What is expected: There are pictures in the records below; leave them out and set down exactly the lines from the one holding "Maximize the DOSBox Status Window" through the one holding "This screenshot has width=1568, height=521.".

====

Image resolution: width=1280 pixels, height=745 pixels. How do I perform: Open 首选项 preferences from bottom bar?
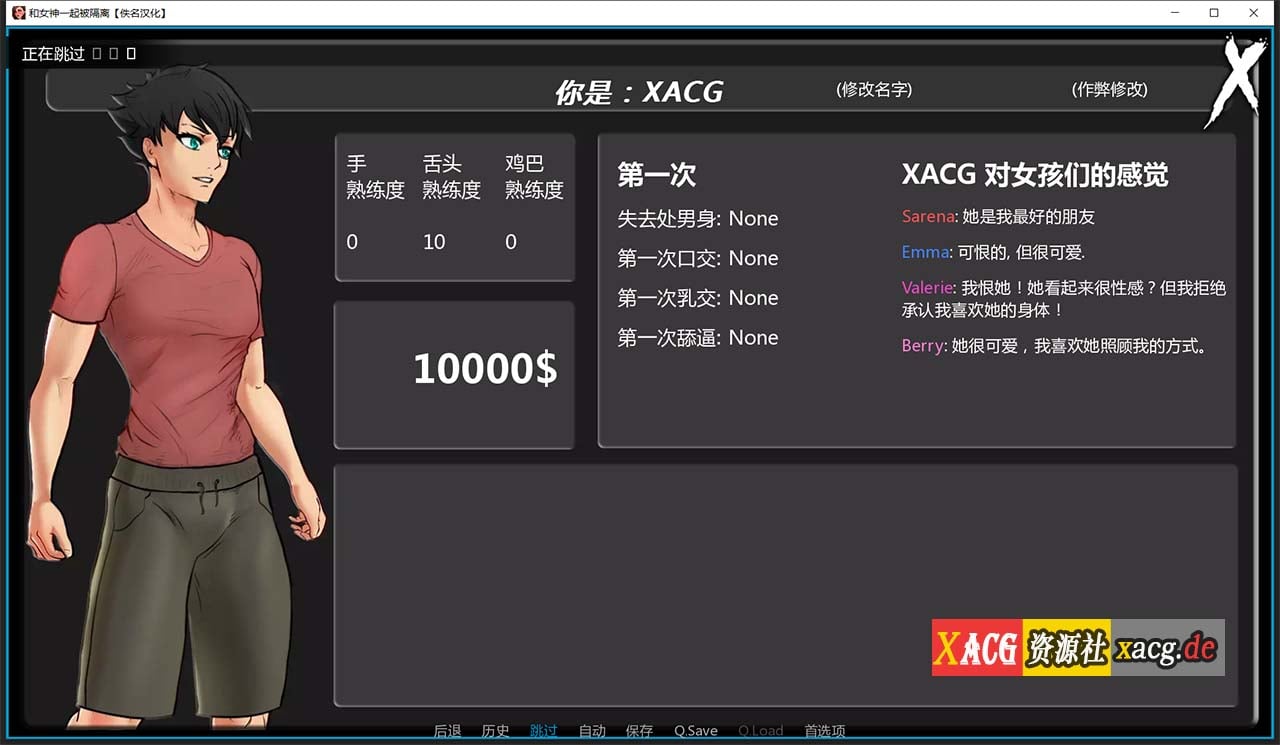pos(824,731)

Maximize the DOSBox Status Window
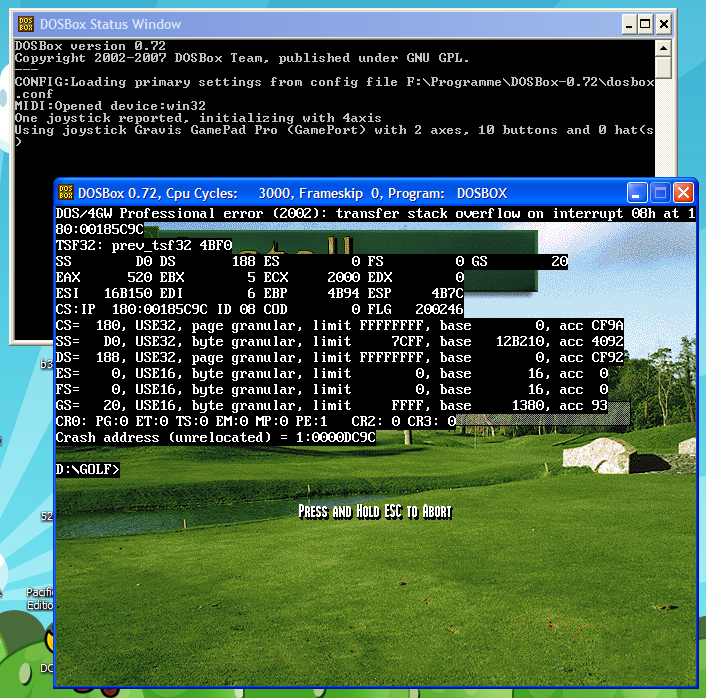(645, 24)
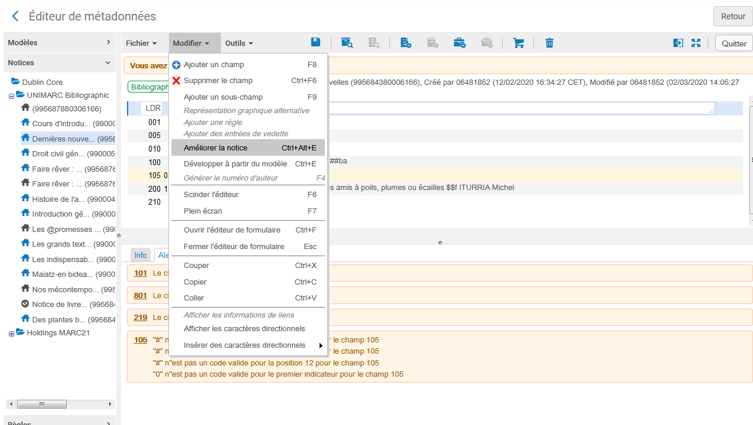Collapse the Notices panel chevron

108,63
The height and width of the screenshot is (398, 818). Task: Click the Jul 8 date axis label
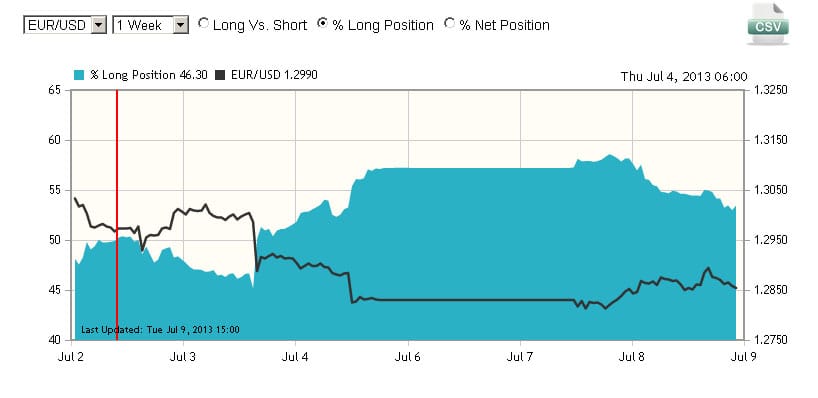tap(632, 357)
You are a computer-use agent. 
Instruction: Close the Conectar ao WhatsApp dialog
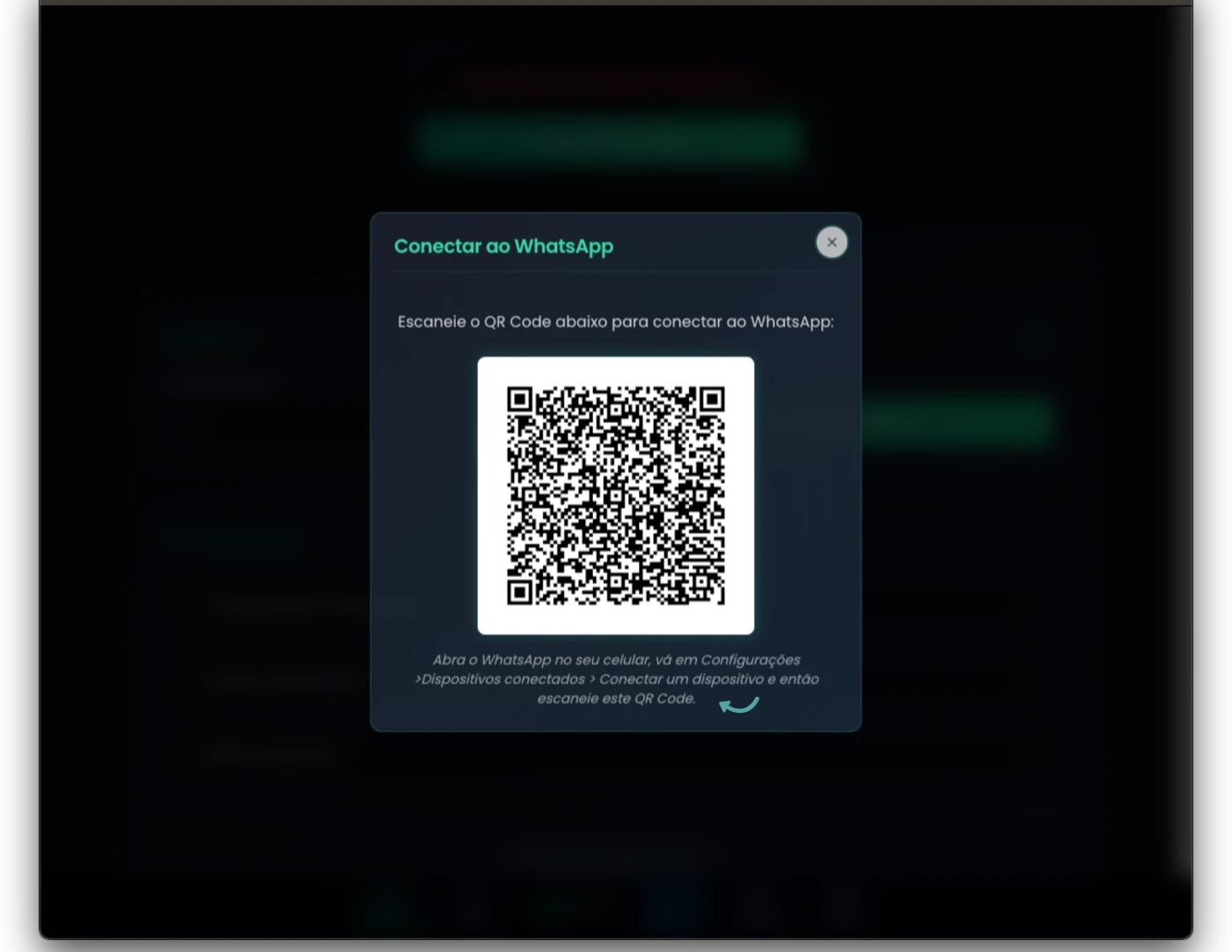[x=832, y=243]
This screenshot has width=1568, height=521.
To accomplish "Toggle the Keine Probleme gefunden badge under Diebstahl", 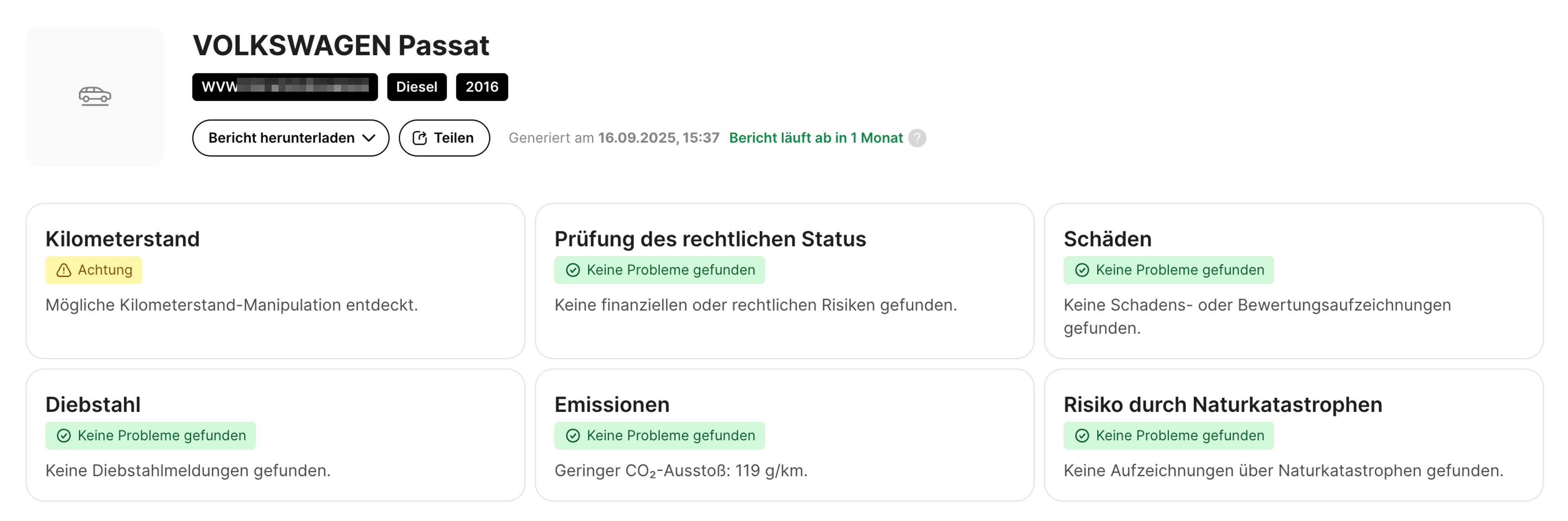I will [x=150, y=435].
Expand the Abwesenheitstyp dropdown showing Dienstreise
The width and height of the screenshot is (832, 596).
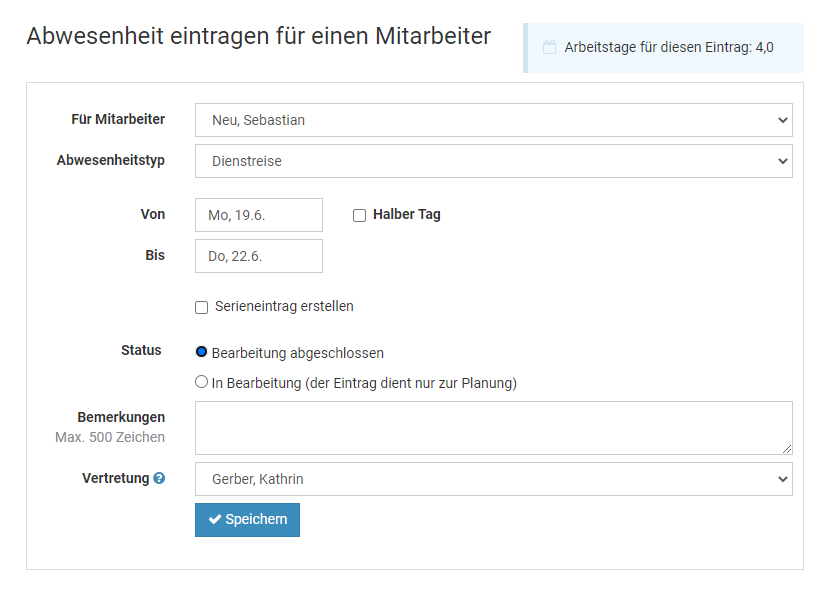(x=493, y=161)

====

Solution to the exercise:
Maximize the DOSBox Status Window
(645, 24)
Collapse the Notices panel chevron

108,63
The height and width of the screenshot is (398, 818). Task: Click the Jul 8 date axis label
tap(632, 357)
You are a computer-use agent. 
Instruction: Close the Conectar ao WhatsApp dialog
[x=832, y=243]
This screenshot has width=1568, height=521.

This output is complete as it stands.